Ausgewählter Textauszug →
....

Wenn man dann weiß, dass ein Schiedspruch bindend ist, nirgendwo Revision eingelegt werden kann und dass Kunstminister mit großen NS-Raubkunst-Cases sich schon freuen und die ja immer noch bestehende Beratende Kommission auch in laufenden Fällen gar nicht mehr anrufen wollen, dann bekommt das alles ein G’schmäckle.
Bayern kann bereits hier und heute handeln!
Denn Bayern könnte hier und heute handeln. Für Bayern wäre so ein Handlungsfall etwa der Fall von Picassos „Madame Soler“: Die Staatsgemäldesammlung befürwortete hier zunächst die Einwilligung in eine Prüfung durch die Beratende Kommission, zog diese Befürwortung dann aber zurück, das Staatsministerium prüfte kurzerhand selbst und kam – praktisch! – zu dem eigenen Schluss „keine Raubkunst“! Das ist in etwa so, als würde man bei einem Nachbarschaftsstreit um einen Grenzverlauf und einen vergrabenen Schatz den Nachbarn, bei dem der Schatz liegt, ein Gutachten schrieben lassen, wo die Grenze liegt.
Und dann gibt es noch Handlungsmöglichkeiten im Fall Flechtheim. Vom Geschwisterpaar, das hier Ansprüche erhebt, ist jüngst die Schwester mit 96 Jahren hochbetagt kinderlos verstorben. Der Bruder, ebenfalls kinderlos, ist schwer krank. Die Süddeutsche Zeitung deckte im Artikel „Klee, Picasso und die ablaufende Zeit – Die Erben des legendären jüdischen Kunsthändlers Alfred Flechtheim ringen mit Bayerns Kunstminister Blume um drei große Kunstwerke. Verschleppt er die Rückgabe?“ auf, dass sich auch hier selbst die Staatsgemäldesammlung klar für Restitution aussprach. Die betreffenden Objekte stammten aus demselben Konvult wie mehrere weltweit bereits restituierte Objekte, die Washingtoner Prinzipien sind ebenfslls sehr klar – und die CSU blockiert, verschleppt, will das Schiedsgericht abwarten?!

....

Bereitgestellte Daten →
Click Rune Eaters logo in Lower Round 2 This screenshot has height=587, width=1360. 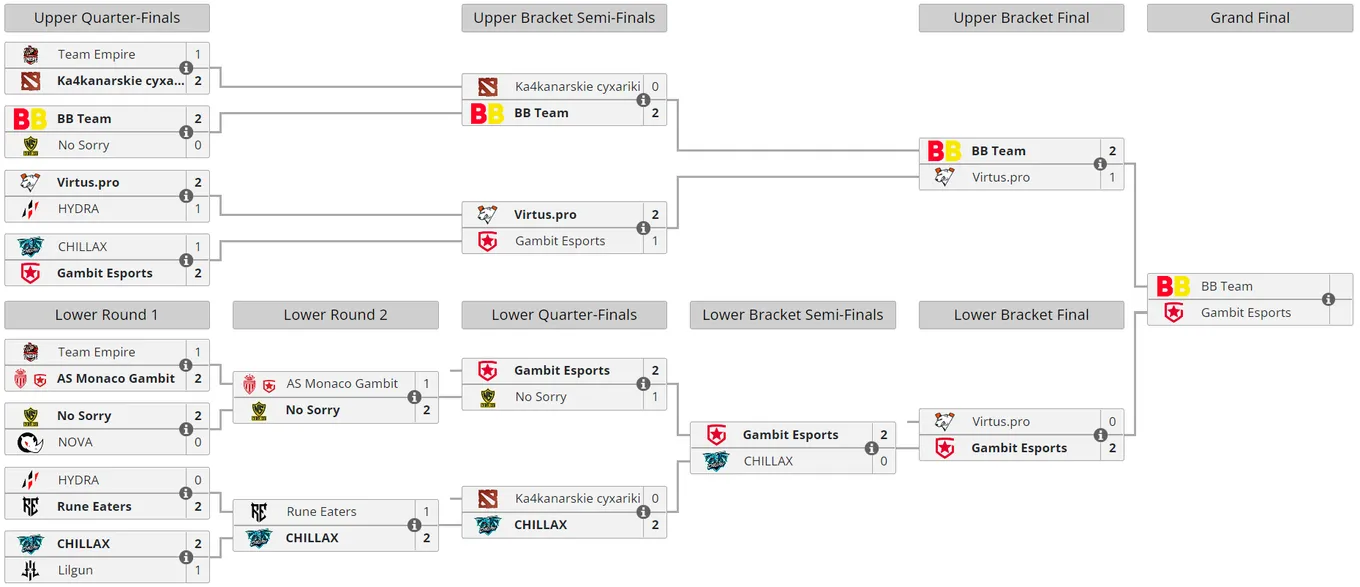(259, 512)
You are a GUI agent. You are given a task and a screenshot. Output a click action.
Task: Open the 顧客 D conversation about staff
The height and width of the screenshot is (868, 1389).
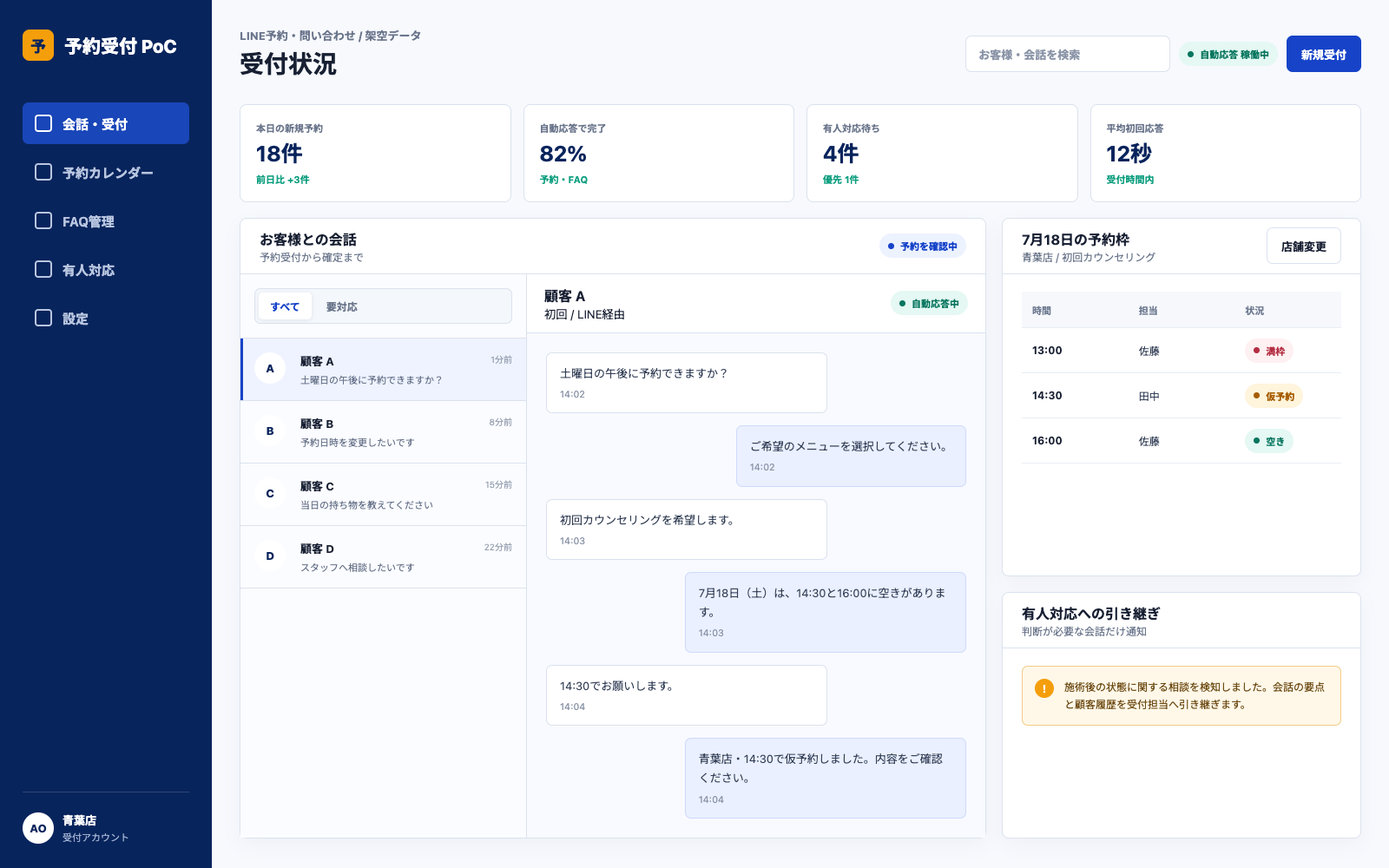(383, 557)
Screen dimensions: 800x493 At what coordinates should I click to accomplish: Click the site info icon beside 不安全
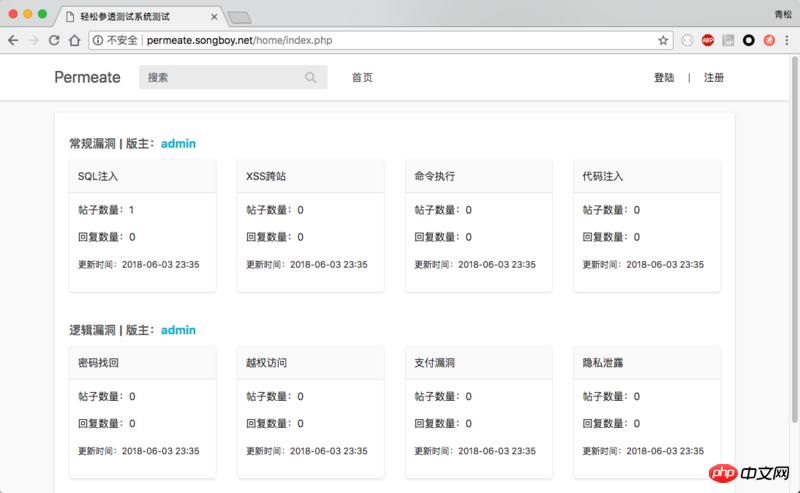pos(98,41)
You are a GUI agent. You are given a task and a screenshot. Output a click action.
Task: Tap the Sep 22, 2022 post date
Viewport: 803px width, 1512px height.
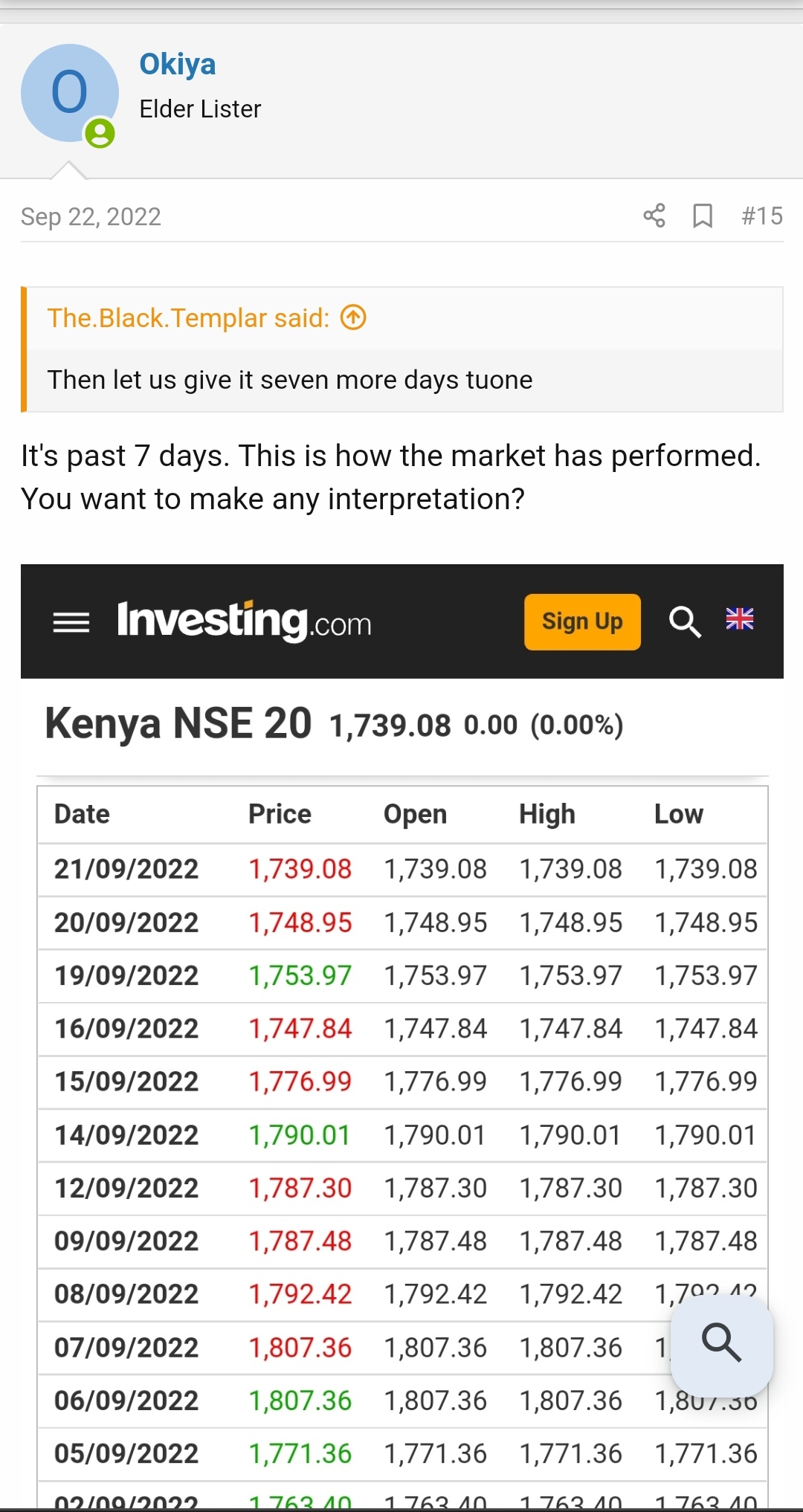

....

Aufgabenstellung →
Beantworte die folgenden Fragen zum Textauszug jeweils in einem ganzen Satz.
1. Was kann laut dem Textauszug gegen einen bindenden Spruch des Schiedsgerichts nirgendwo eingelegt werden?
2. Zu welchem Schluss kam das Staatsministerium im Fall von Picassos „Madame Soler“?
3. In welchem Alter ist die Schwester aus dem Geschwisterpaar im Fall Flechtheim verstorben?
Die Daten spielen hierfür keine Rolle.

Lösung der Aufgabe →
1. Gegen den Spruch kann nirgendwo Revision eingelegt werden.
2. Das Staatsministerium kam zu dem Schluss „keine Raubkunst“.
3. Die Schwester ist mit 96 Jahren verstorben.